Tabada: Free

Tabada: Free

“MAGUNITAN” in Cebuano means to grasp, secure, even embrace.

Our Thursday Group gathers online once a month. During the long months of community quarantine and social isolation, the members connect virtually to swap stories about stories.

Commitments, deadlines, domestic emergencies—such are shunted for an hour or so to carry out what seems ritualistic and newfangled at the same time.

I was accustomed to workshops opening with the literal flipping of a folio compiling the works. Pads and pens appeared for jotting down comments and doodling.

Technology inserts into the frame of our meetings, pinned for the last Thursday of the month. We begin by locating each other online. When our images coalesce on the screen, I look at my fellows preparing their gadgets even as they watch me tinker, too.

This Digital Gaze is remote but connects. When one of us moves out of the frame, I am reminded how our meeting only suspends but does not interrupt life. We are not privy to vast tracts of each other’s life; we do not want to. We honor the boundaries set to safeguard the interiority essential for creating.

:: Source information ::
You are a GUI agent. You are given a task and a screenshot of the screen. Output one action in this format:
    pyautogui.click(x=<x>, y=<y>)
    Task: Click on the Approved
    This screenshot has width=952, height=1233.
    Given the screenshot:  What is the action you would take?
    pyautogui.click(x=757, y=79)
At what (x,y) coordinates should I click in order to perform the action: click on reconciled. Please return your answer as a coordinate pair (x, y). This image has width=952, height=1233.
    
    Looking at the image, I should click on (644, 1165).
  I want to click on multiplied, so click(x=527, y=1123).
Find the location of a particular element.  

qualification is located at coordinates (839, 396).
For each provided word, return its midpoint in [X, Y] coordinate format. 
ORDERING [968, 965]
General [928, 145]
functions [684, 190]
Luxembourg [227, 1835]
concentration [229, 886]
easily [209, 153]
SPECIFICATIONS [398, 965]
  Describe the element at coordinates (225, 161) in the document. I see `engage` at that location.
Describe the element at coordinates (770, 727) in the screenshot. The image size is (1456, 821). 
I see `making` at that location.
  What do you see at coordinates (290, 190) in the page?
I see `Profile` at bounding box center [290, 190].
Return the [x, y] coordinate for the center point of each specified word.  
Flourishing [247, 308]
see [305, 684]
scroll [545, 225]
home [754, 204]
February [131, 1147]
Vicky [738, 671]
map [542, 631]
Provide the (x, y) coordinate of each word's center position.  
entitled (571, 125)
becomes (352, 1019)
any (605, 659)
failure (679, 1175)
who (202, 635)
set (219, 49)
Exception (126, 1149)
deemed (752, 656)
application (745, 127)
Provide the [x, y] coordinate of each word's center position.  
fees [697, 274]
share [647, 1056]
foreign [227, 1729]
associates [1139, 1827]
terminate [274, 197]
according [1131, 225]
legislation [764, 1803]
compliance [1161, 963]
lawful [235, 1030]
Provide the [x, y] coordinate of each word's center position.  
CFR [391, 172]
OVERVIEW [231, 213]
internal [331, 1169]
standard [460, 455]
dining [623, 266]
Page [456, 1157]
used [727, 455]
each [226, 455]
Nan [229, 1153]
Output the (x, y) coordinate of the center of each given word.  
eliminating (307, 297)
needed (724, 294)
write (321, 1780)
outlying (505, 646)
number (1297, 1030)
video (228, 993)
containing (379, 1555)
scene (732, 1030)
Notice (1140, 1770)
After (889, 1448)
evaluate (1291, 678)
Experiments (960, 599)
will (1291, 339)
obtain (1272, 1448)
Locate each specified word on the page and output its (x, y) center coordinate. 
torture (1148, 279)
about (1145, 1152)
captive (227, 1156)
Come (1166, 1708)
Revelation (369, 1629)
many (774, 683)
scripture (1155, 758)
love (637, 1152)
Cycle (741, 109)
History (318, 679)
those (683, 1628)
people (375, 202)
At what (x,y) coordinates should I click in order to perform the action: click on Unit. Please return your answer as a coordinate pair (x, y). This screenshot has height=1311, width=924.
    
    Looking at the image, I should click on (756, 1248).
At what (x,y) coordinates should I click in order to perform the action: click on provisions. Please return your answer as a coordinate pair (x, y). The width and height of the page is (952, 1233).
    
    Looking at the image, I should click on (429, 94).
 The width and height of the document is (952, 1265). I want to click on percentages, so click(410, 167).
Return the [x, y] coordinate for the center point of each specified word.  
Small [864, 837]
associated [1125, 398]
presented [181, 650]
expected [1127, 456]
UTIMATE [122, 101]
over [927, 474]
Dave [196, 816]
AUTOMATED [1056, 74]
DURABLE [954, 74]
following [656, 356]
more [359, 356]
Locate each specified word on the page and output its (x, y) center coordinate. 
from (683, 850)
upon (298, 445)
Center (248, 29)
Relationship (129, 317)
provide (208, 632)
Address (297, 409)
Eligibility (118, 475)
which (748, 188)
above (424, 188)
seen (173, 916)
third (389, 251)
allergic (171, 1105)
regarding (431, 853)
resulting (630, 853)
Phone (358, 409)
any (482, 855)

:: Assigned task ::
Please state what “MAGUNITAN” means in Cebuano, according to the essay about the Thursday Group.

:: Answer section ::
It means to grasp, secure, even embrace.